What to do :: An exact transcription of every record is needed, leaving out the pictures.

[Collected data entries]
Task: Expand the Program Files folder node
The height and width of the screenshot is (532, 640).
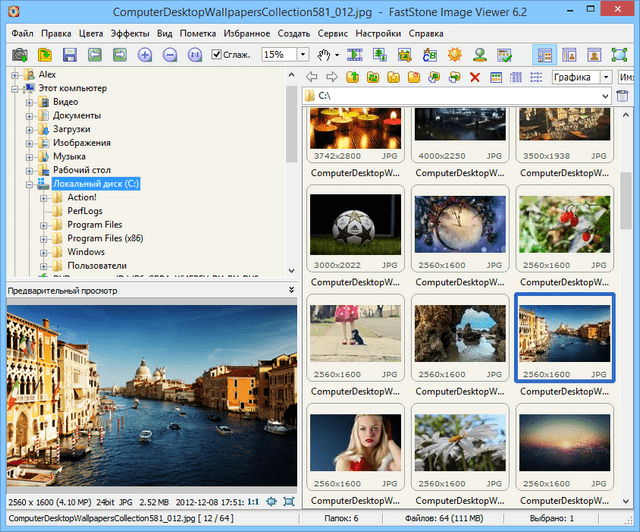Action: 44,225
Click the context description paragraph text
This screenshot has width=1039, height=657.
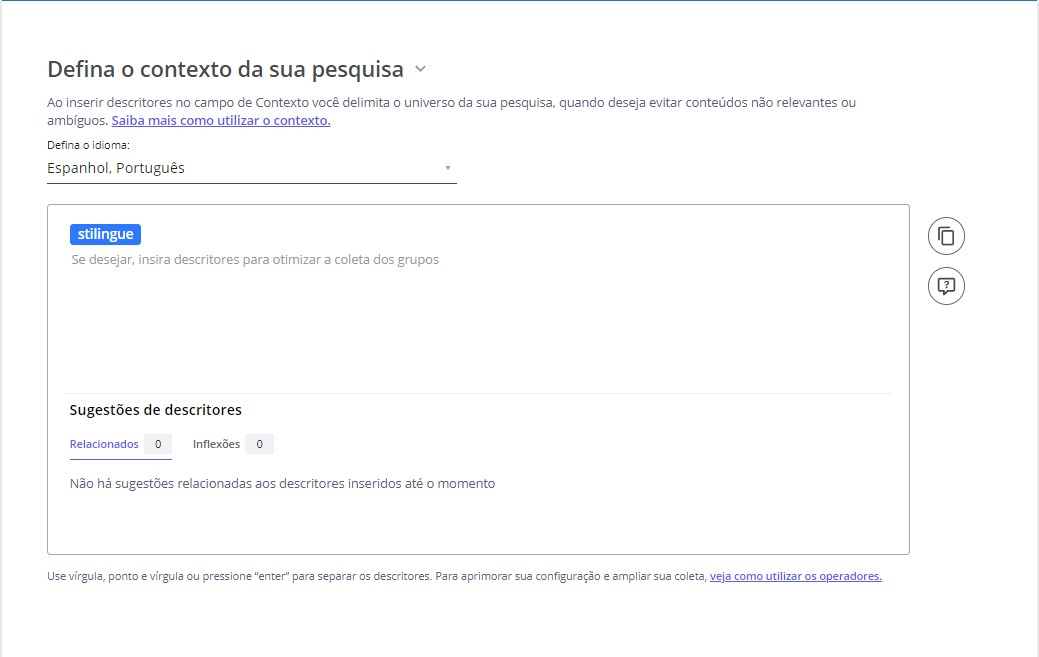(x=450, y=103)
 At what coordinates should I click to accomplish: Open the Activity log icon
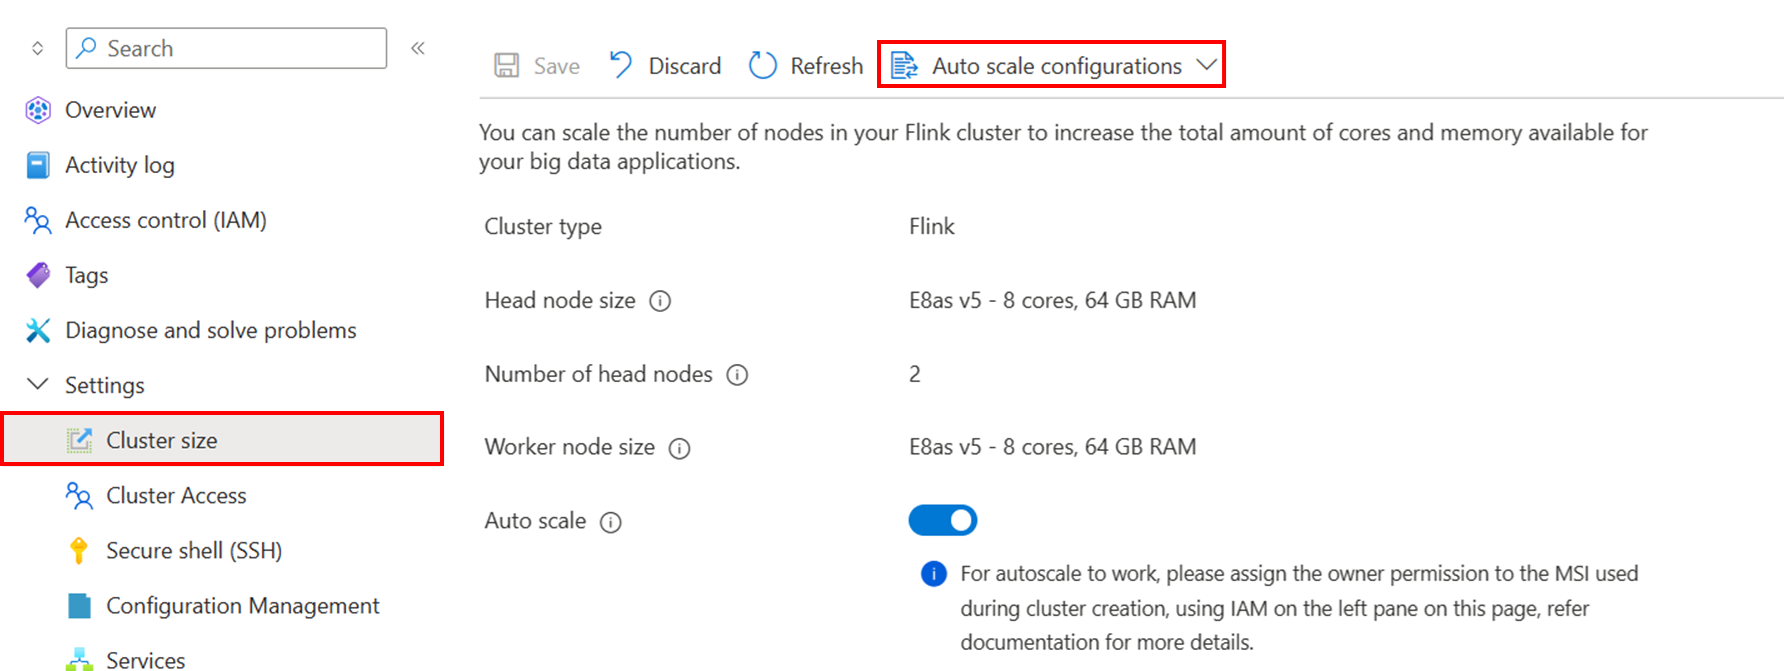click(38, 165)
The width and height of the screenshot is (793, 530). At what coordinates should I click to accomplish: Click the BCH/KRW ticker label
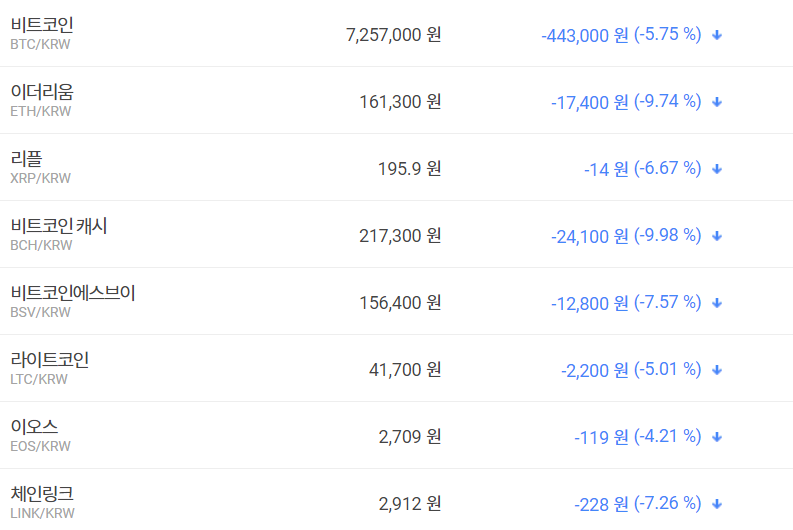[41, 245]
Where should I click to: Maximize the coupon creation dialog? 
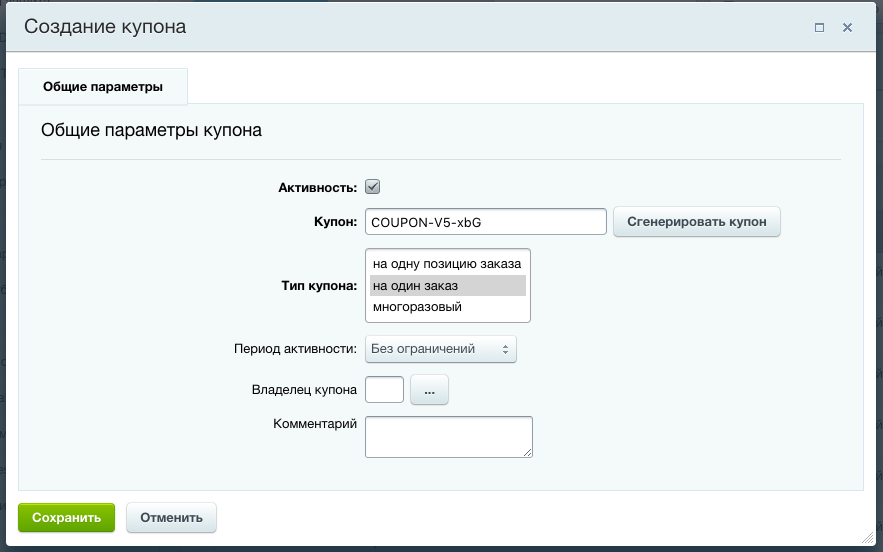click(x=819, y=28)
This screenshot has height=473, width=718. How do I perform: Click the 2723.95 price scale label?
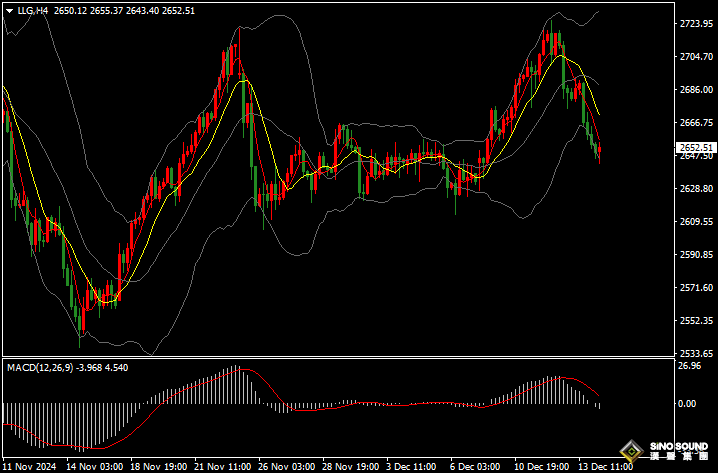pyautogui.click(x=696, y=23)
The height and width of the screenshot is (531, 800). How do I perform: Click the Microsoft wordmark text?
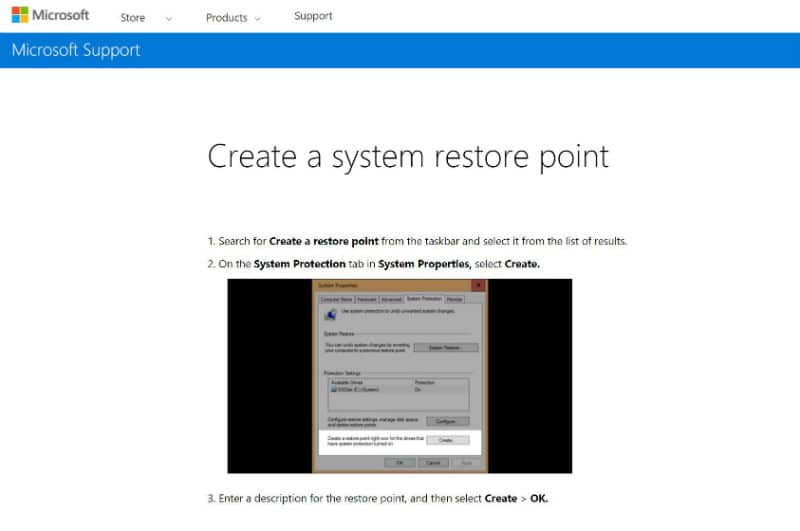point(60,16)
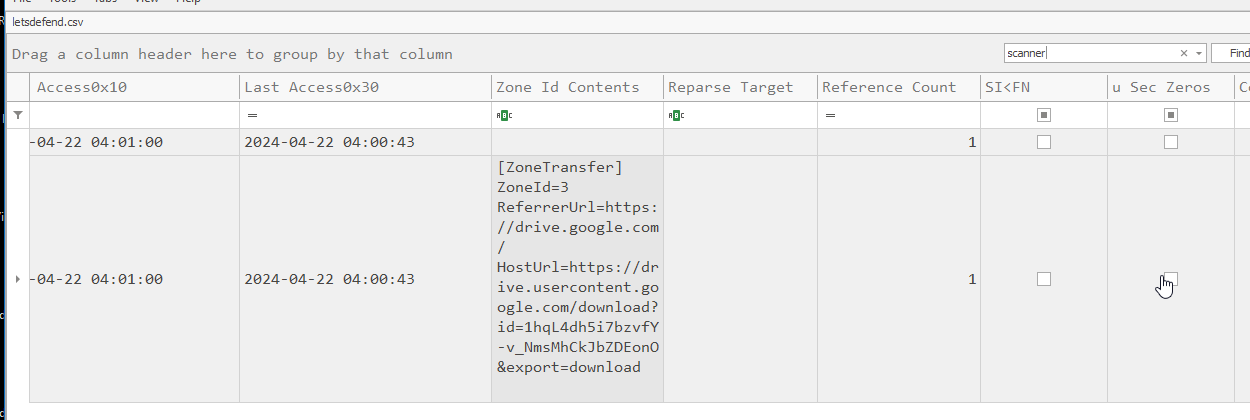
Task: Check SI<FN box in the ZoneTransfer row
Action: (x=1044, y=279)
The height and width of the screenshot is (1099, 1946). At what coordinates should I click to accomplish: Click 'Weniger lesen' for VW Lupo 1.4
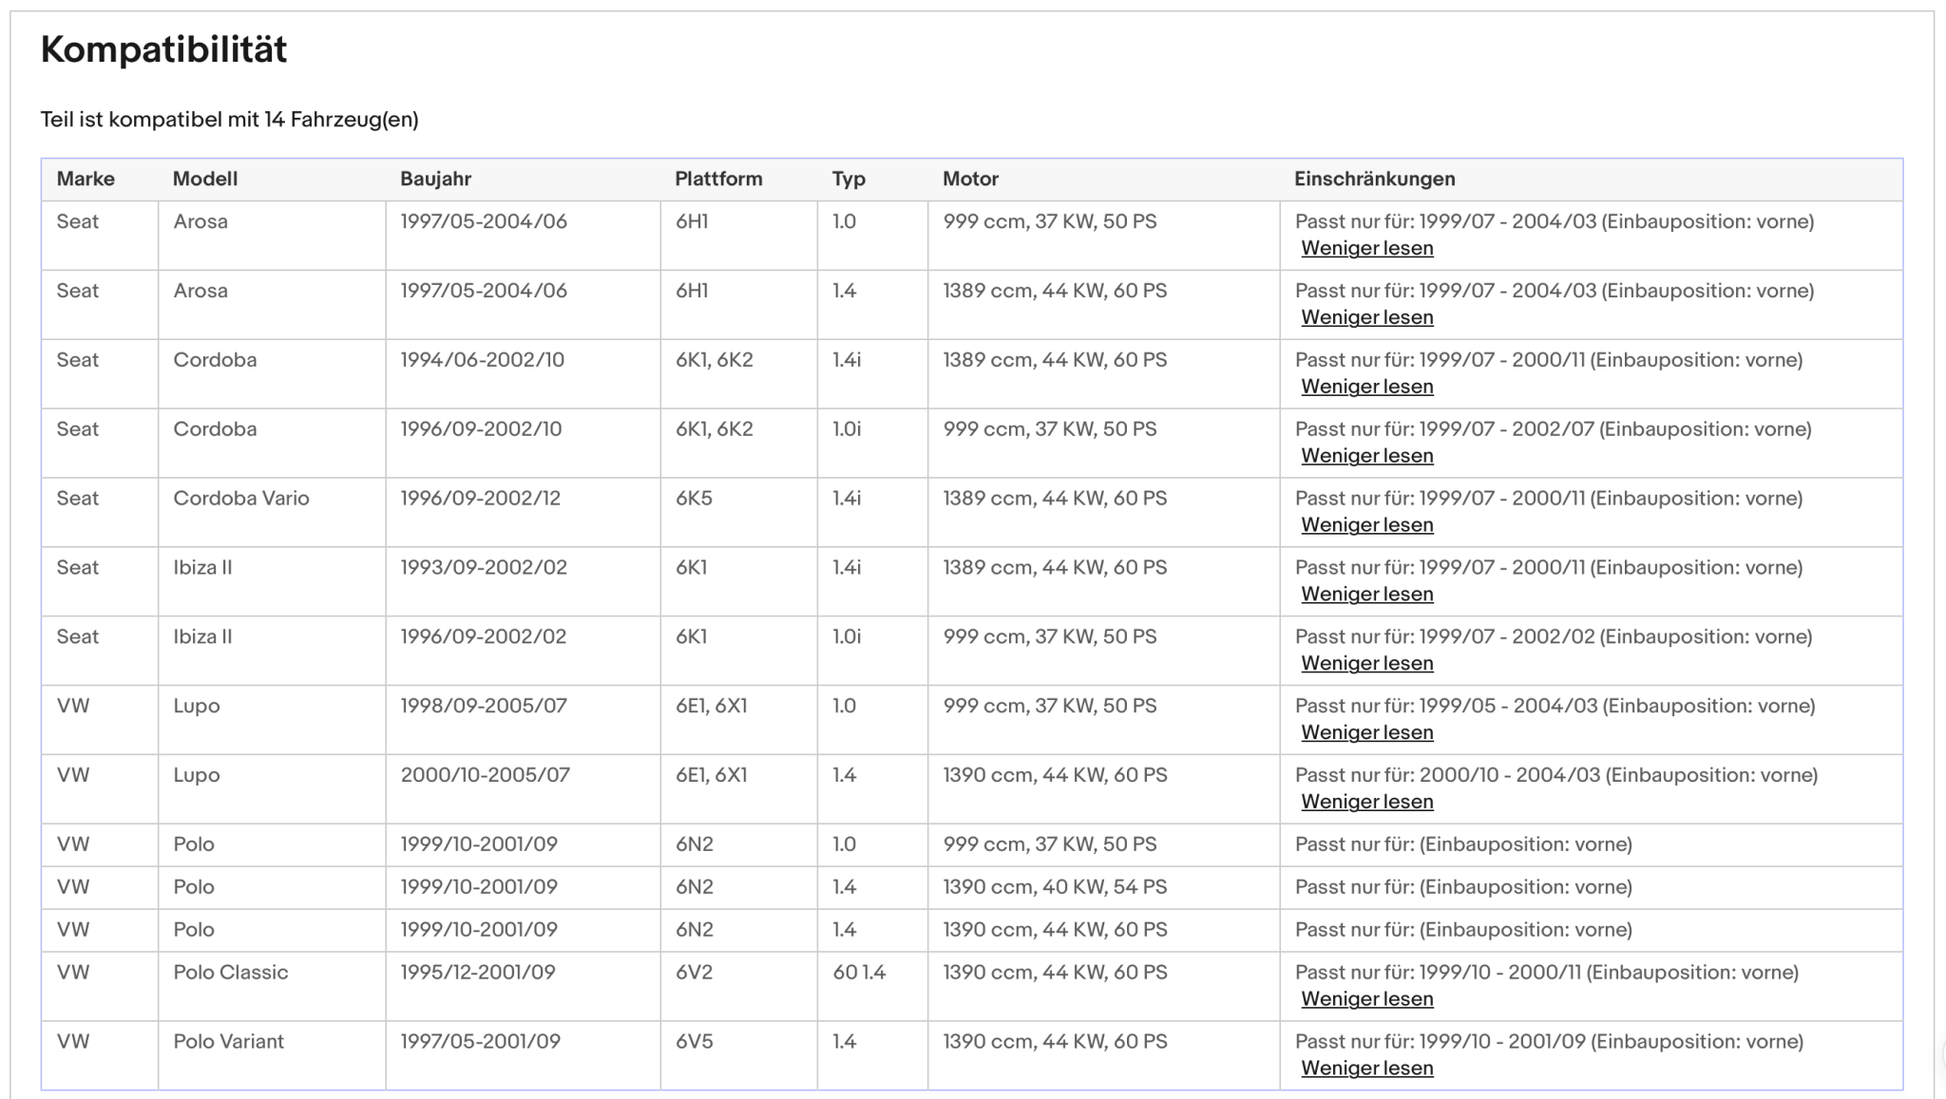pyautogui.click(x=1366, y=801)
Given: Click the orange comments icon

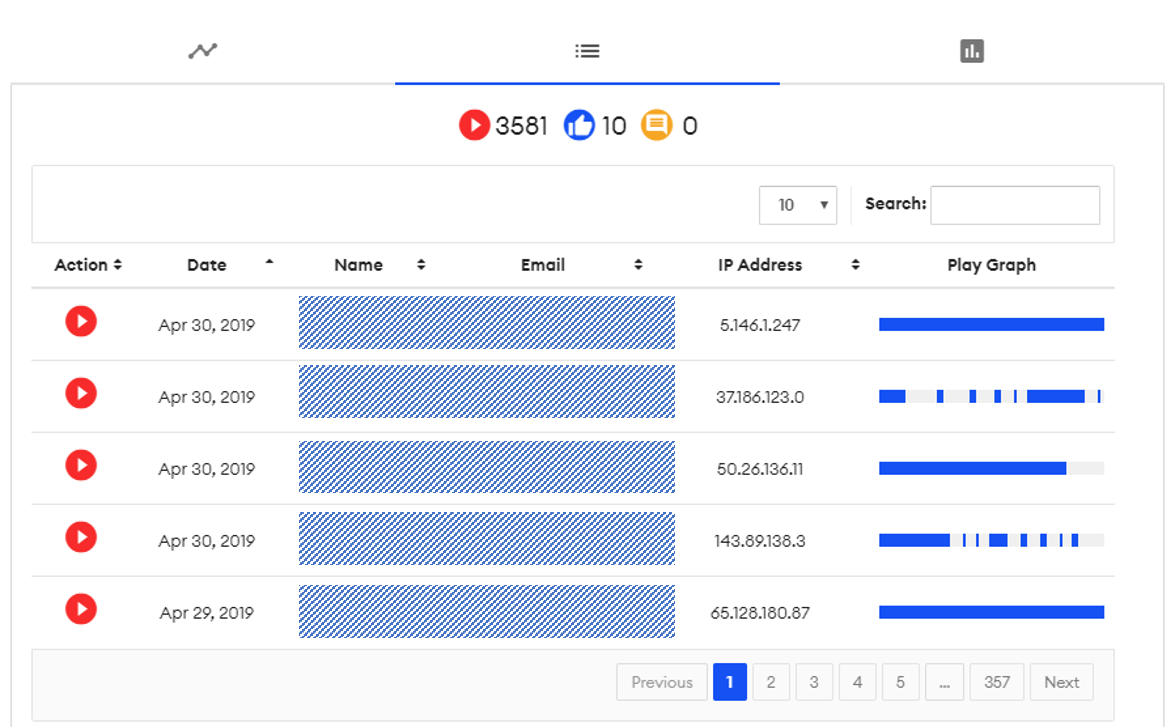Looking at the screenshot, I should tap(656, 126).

Answer box ::
Task: Expand the Program Files folder node
The height and width of the screenshot is (532, 640).
Action: 44,225
Click the context description paragraph text
This screenshot has width=1039, height=657.
(x=450, y=103)
 At what coordinates should I click to accomplish: Open the Activity log icon
click(38, 165)
The width and height of the screenshot is (793, 530). At what coordinates should I click to accomplish: Click the BCH/KRW ticker label
[41, 245]
Where should I click to: Maximize the coupon creation dialog? 
click(x=819, y=28)
This screenshot has height=473, width=718. How do I perform: Click the 2723.95 price scale label?
pyautogui.click(x=696, y=23)
The height and width of the screenshot is (531, 800). How do I perform: Click the Microsoft wordmark text?
point(60,16)
Task: Check SI<FN box in the ZoneTransfer row
Action: (x=1044, y=279)
The height and width of the screenshot is (1099, 1946). At what coordinates should I click to accomplish: Click 'Weniger lesen' for VW Lupo 1.4
pyautogui.click(x=1366, y=801)
Given: Click the orange comments icon

Looking at the screenshot, I should tap(656, 126).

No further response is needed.